L’élection présidentielle en Turquie a lieu ce dimanche 14 mai et Kemal Kiliçdaroglu est le principal concurrent du chef de l’État sortant Recep Tayyip Erdogan.
Au mois de mars, l’alliance de six partis de l’opposition turque avait désigné Kemal Kiliçdaroglu, leader de sa principale formation Cumhuriyet Halk Partisi (CHP - Parti républicain du peuple, social-démocrate : ndlr), candidat pour affronter à la présidentielle de ce 14 mai le président sortant Recep Tayyip Erdogan, au pouvoir depuis vingt ans.
Aujourd’hui âgé de 74 ans, ce membre de la Grande Assemblée nationale turque a fait ses débuts dans la vie politique en 1999. À l’époque, Kemal Kiliçdaroglu avait soutenu le Parti démocratique de la gauche de Bülent Ecevit lors des élections municipales et législatives. Toutefois, la formation politique ne l’a présenté dans aucune municipalité turque.
De ce fait, le natif de Nazimiye (nord-est de la Turquie) s’est alors tourné vers le Parti républicain du peuple, fondé par Mustafa Kemal Atatürk, lors des législatives du 3 novembre 2002 obtenant ainsi son premier mandat de député d’Istanbul et entrant pour la première fois au parlement turc.
C’est lors de son second mandat, obtenu le 22 juillet 2007, que Kemal Kiliçdaroglu s’est fait connaître auprès des Turcs. À compter de fin 2008, le septuagénaire s’en prend au parti présidentiel AKP dénonçant la corruption de ses membres. Un «bras de fer» qui s’est achevé par la démission de la vice-présidente de la formation «erdoganiste» Saban Disli, accusée par le député stambouliote d’avoir empoché un million d’euros dans une affaire de vente de terrain à Silivri, dans la province d’Istanbul.
Un soutien aux Kurdes et aux conservateurs
Depuis, Kemal Kiliçdaroglu a progressivement transformé la ligne du CHP laissant de côté la défense de la laïcité et de l’héritage nationaliste pour s’ouvrir aux groupes autrefois maintenus à l'écart, comme les Kurdes et les milieux conservateurs.
L'ancien haut fonctionnaire a par ailleurs noué des alliances avec des partis de droite et fait entrer des femmes voilées à sa formation politique au risque de mécontenter ses propres rangs.
En 2017, à l’heure où le pouvoir turc poursuit ses «traqueurs» à la suite d’une tentative de coup d’État survenue en 2016, Kemal Kiliçdaroglu s’est posé en principal adversaire du président Recep Tayyip Erdogan. Et la marche de 420 km entre Ankara et Istanbul qu'il a menée au mois de juillet pour dénoncer l'incarcération d'un député CHP fut pourtant l'une des rares actions menées contre le gouvernement.

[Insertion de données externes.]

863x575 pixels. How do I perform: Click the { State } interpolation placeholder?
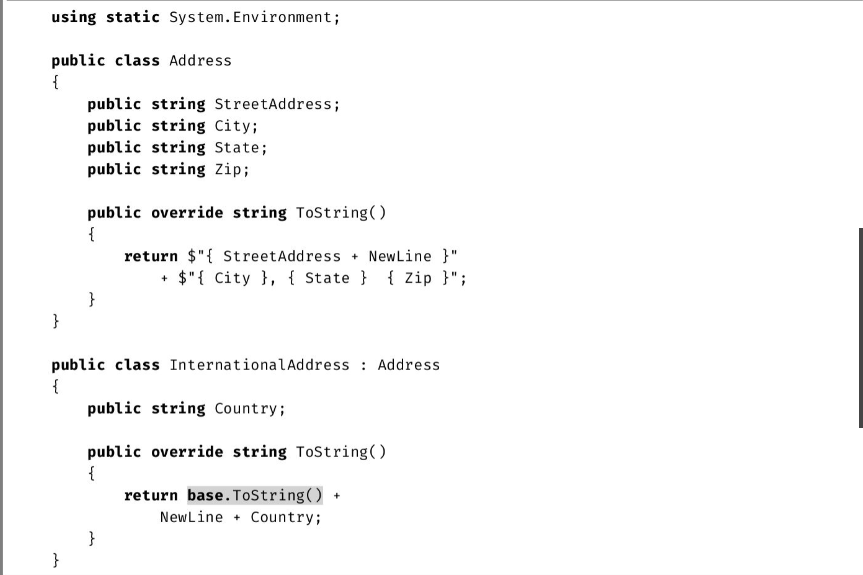point(327,278)
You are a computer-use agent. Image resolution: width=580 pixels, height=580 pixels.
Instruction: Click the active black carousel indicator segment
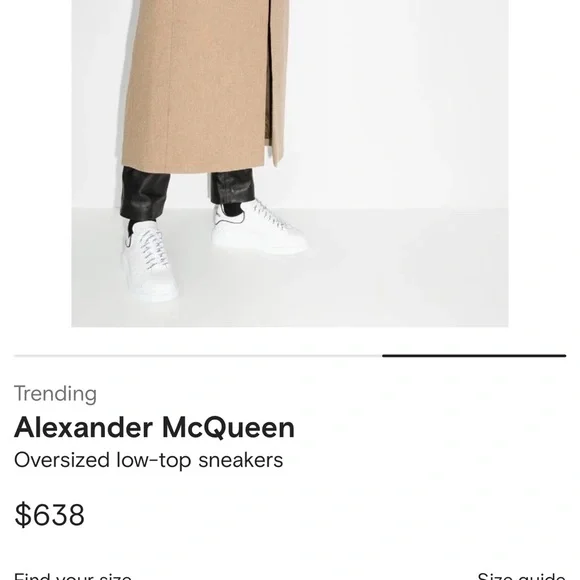click(474, 355)
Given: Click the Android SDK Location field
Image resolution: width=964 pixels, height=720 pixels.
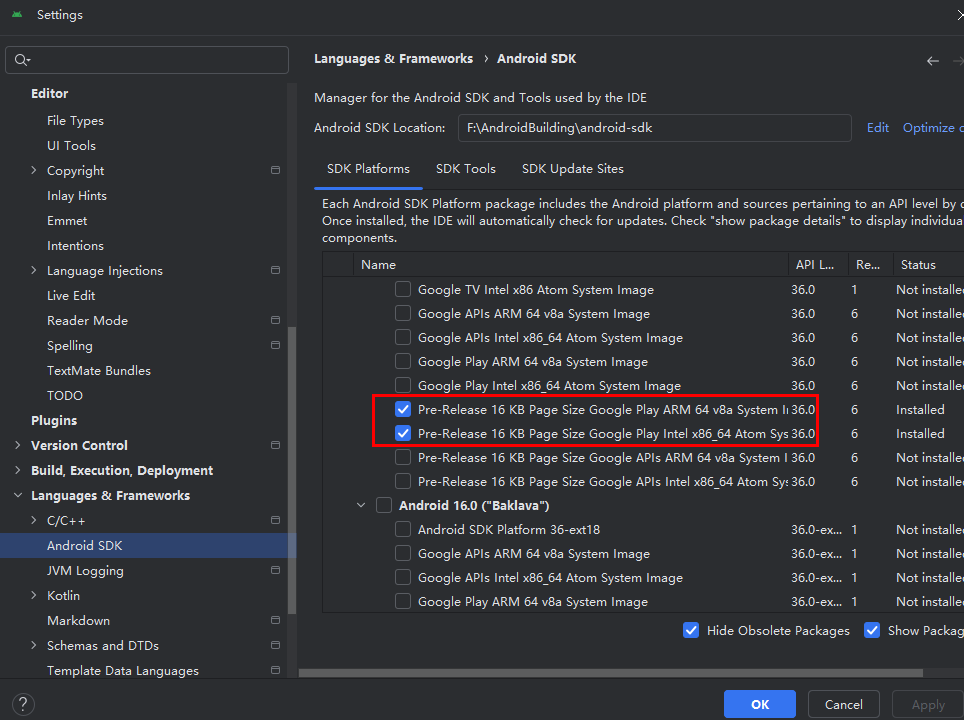Looking at the screenshot, I should pos(654,128).
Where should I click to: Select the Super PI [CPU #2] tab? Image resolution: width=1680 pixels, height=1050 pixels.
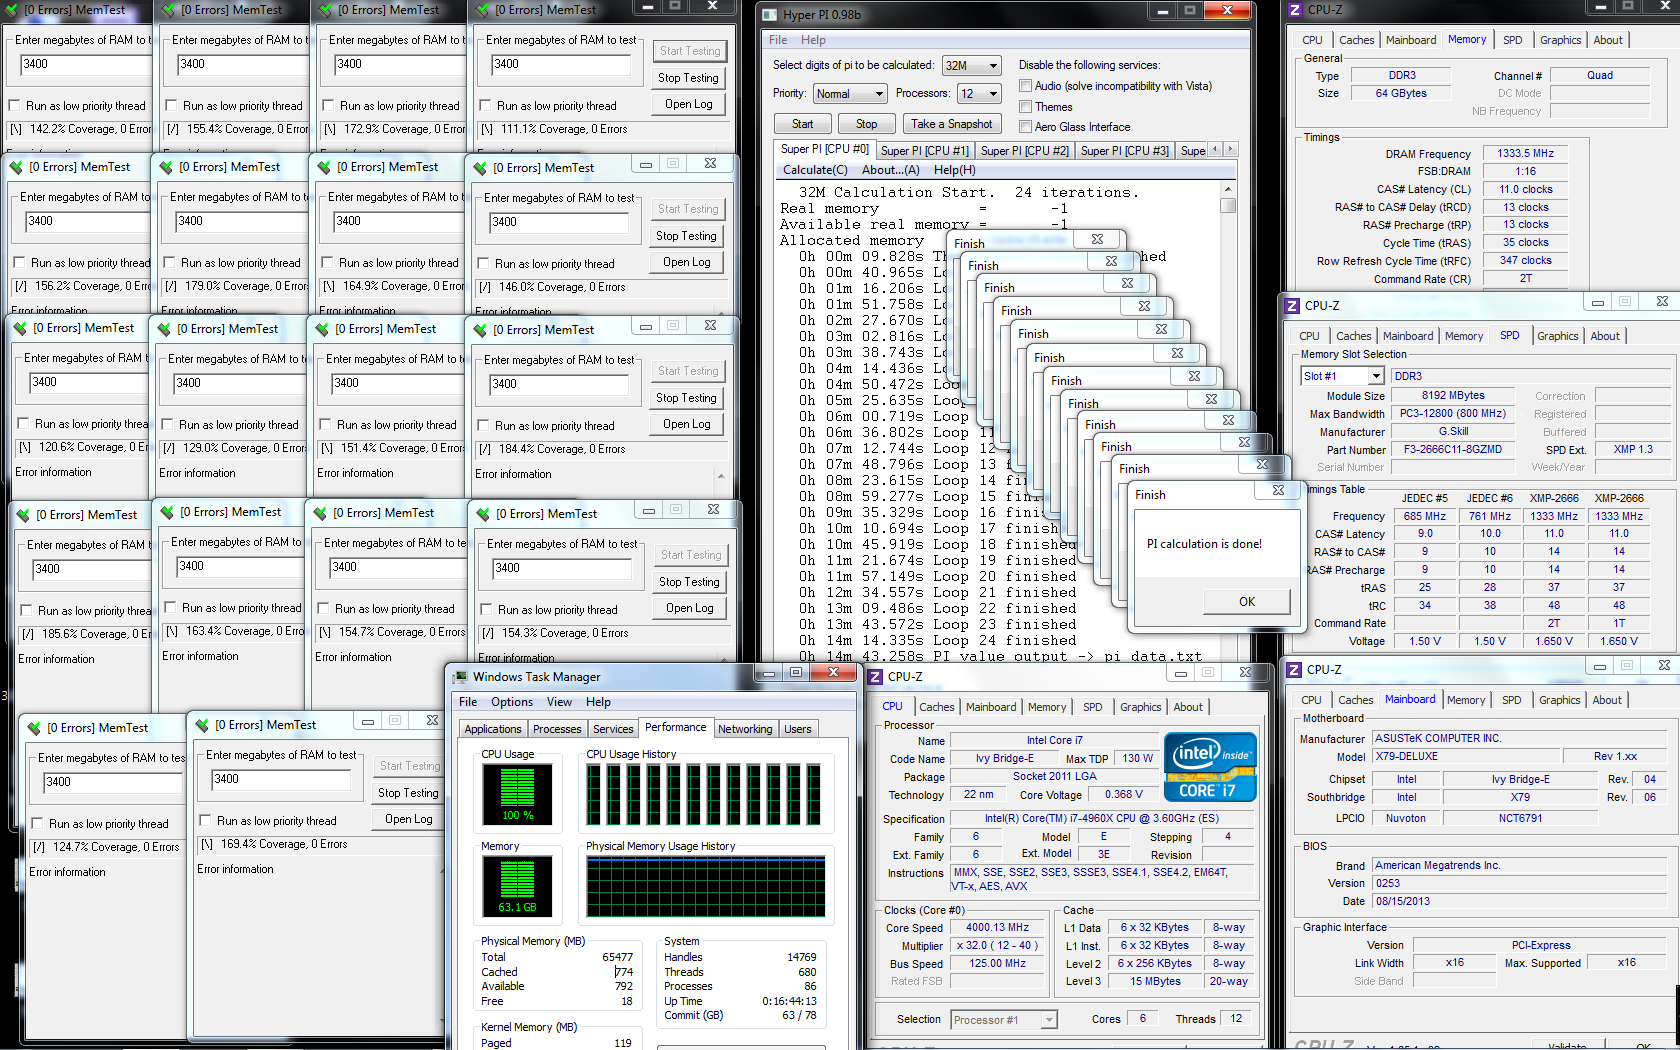[x=1024, y=149]
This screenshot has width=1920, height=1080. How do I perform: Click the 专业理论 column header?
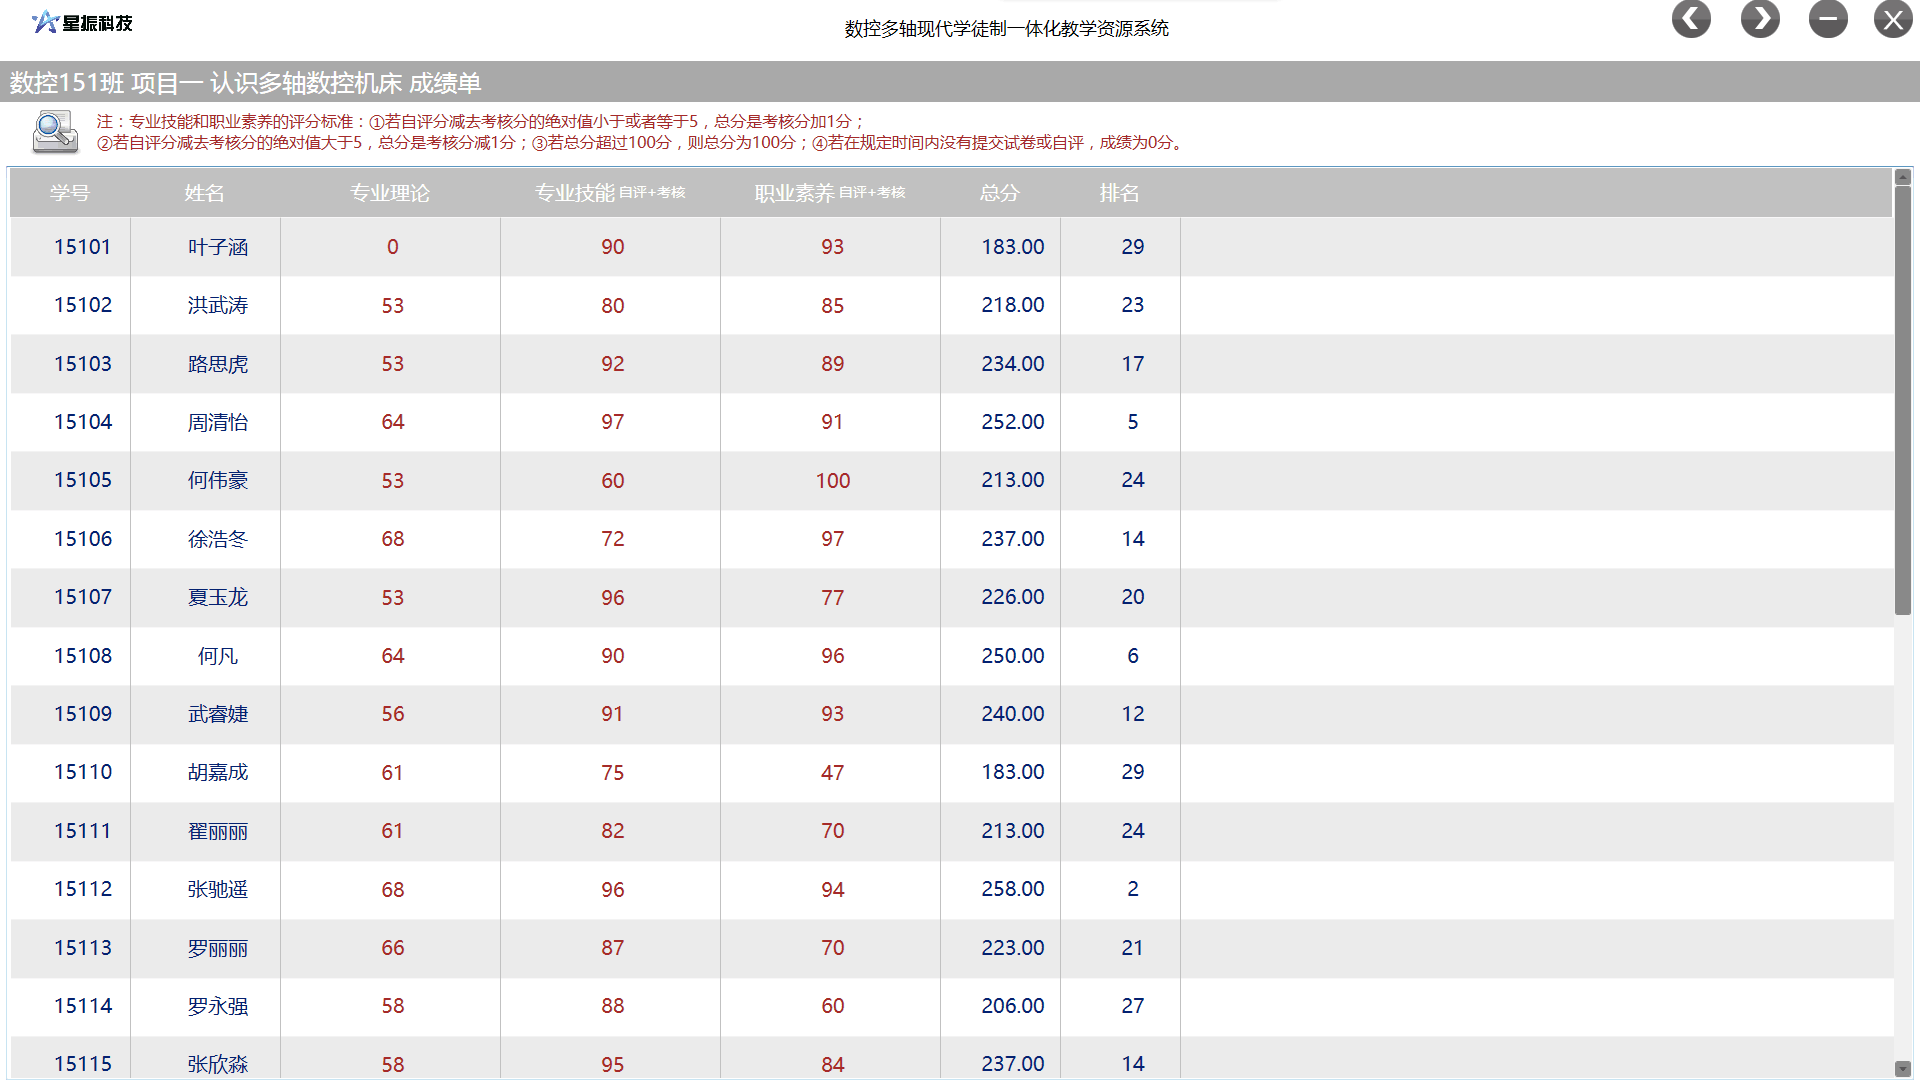(x=390, y=193)
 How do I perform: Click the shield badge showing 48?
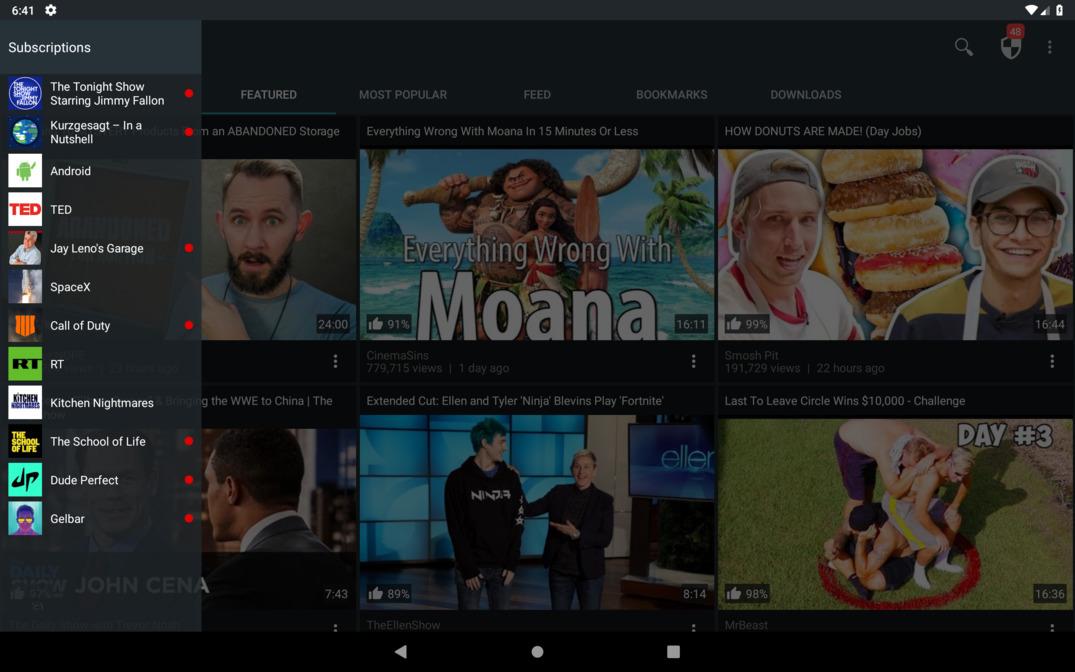coord(1011,46)
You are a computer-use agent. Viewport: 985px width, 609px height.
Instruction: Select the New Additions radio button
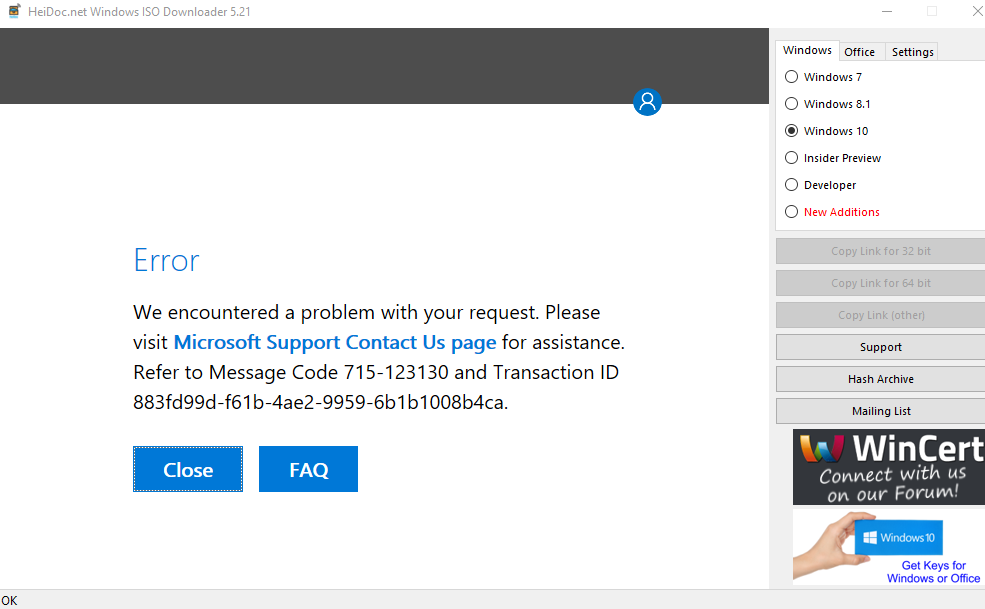(792, 212)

Elle a ainsi permis à cet économiste de formation, nommé à la tête de la puissante Sécurité sociale turque dans les années 1990, d'apparaître en leader ne redoutant pas la confrontation.
Deux ans plus tard, la formation politique de Kemal Kiliçdaroglu a raflé les mairies de plusieurs grandes villes, dont Istanbul et Ankara où il a mis fin à vingt-cinq ans de règne du président turc et de son parti.
Issu d’une minorité Alévie
En pleine ascension depuis des années, l’homme de 74 ans a tenté également de séduire la majorité sunnite de la Turquie. Toutefois, certains lui reprochent un manque de charisme et voient ses origines comme un handicap.
Kemal Kiliçdaroglu est en effet issu d’une minorité alévie. Les Alévis sont, depuis longtemps, victimes de discriminations et de massacres en Turquie en raison de leur non-respect à certaines règles de l’Islam, comme par exemple la consommation d'alcool.
Pourtant, la force et la persévérance du septuagénaire ont permis à ses détracteurs politiques de lui accorder d’être un des rares à pouvoir rassembler l’opposition.
Ils lui font aussi confiance pour ne pas se muer en "Erdogan bis" qui abuserait, une fois élu, des très larges pouvoirs accordés au président par l'actuelle constitution, avant le retour au système parlementaire promis par l'opposition.
En cas de victoire face à Recep Tayyip Erdogan, Kemal Kiliçdaroglu serait le premier Alévi à accéder à la présidence turque.